His eye had kindled and the colour had come to his cheek.
Lisle gazed at him with a sort of paralysed horror. He had said, “Try to understand,” and she had said, “I’ll try.” But she didn’t have to try. It was easy enough to understand, and the more she understood of it, the more it horrified her. People, human lives, herself and Dale, their children – all of no account in comparison with a great soulless barrack of a house, made uglier and more expensive by the successive sacrifices of each generation. It was a point of view, and she could understand it well enough, but it seemed to her quite mad, quite horrible.
Dale got up, walked to the window, and came back again. He hadn’t moved her – he could see that he hadn’t moved her. No colour, no response – her eyes watching him.

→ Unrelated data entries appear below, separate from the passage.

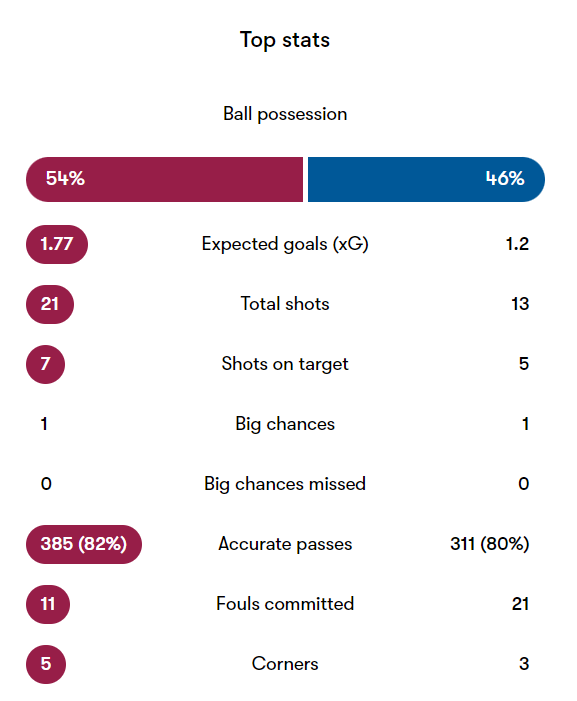Click the maroon 54% possession bar
577x701 pixels.
click(x=164, y=179)
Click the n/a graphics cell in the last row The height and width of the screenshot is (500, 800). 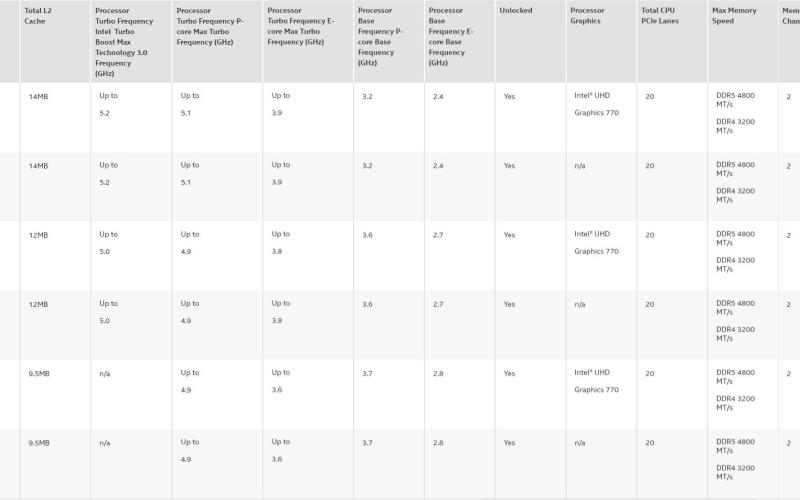tap(580, 443)
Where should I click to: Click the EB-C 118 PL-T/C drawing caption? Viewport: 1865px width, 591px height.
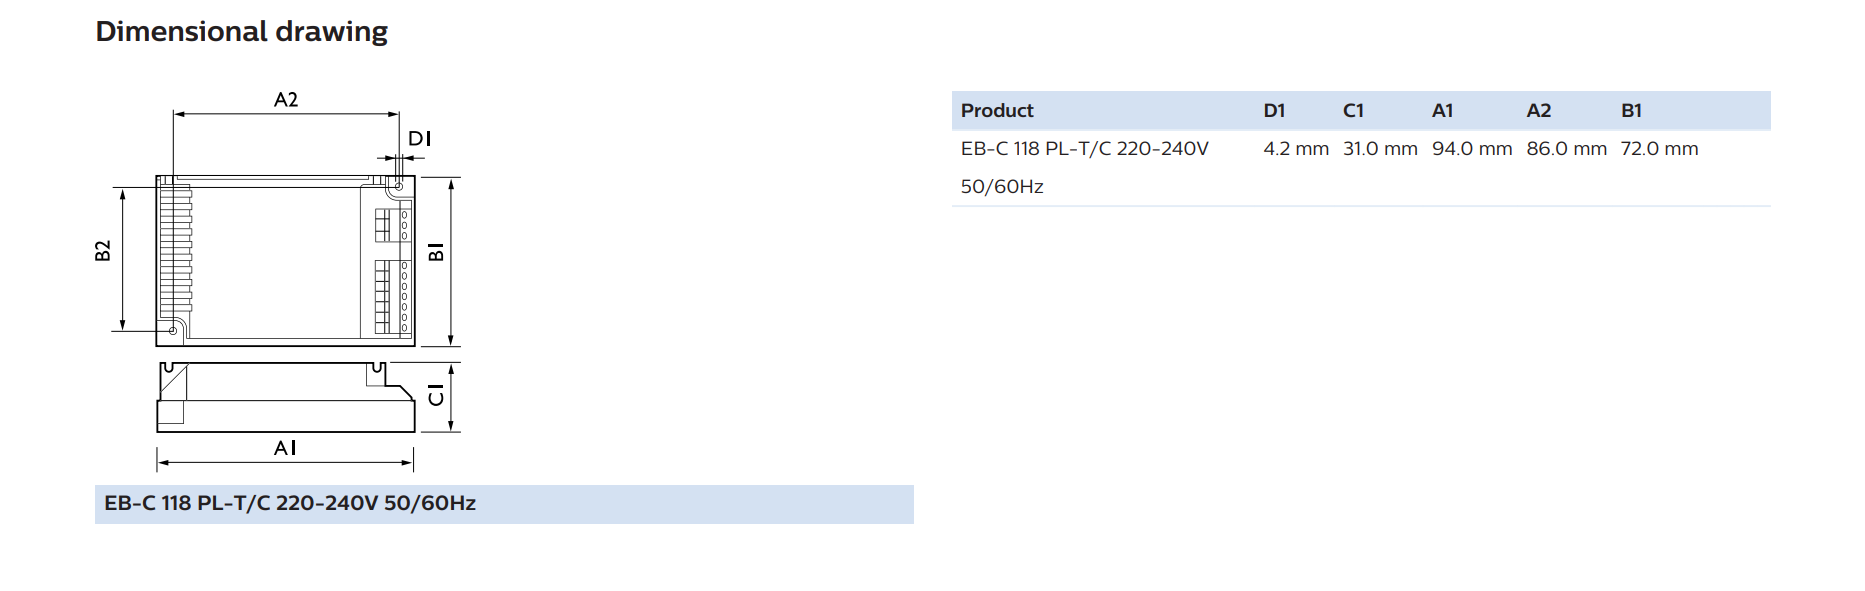point(290,503)
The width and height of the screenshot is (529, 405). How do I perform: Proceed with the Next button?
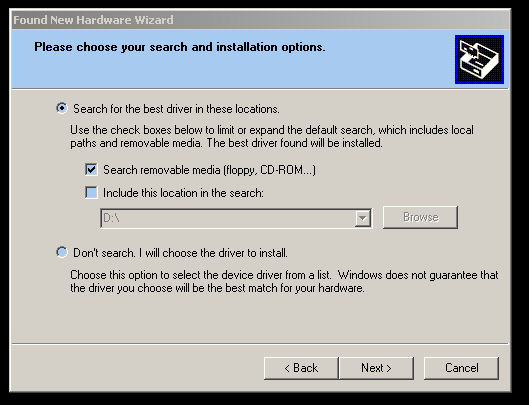point(376,368)
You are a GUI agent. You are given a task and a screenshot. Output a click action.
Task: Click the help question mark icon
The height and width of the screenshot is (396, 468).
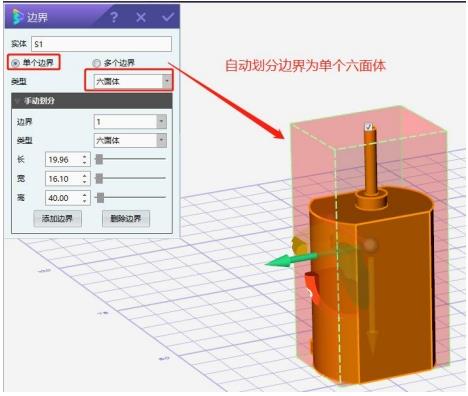pos(114,17)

She said only just above her breath,
“There isn’t anything I can do.”
He flung himself down beside her.
“Not while you feel like that. Oh, Lisle darling, can’t you see? It’s no good going to Mr. Robson unless you feel different. I know you’ve asked him to let you put some of your capital into keeping Tanfield, and if you ask him a hundred times, he’ll still say no, because he can see that you don’t really mean it. If you felt differently, he’d let you do it. It’s because he knows you hate Tanfield that he won’t help you to save it.”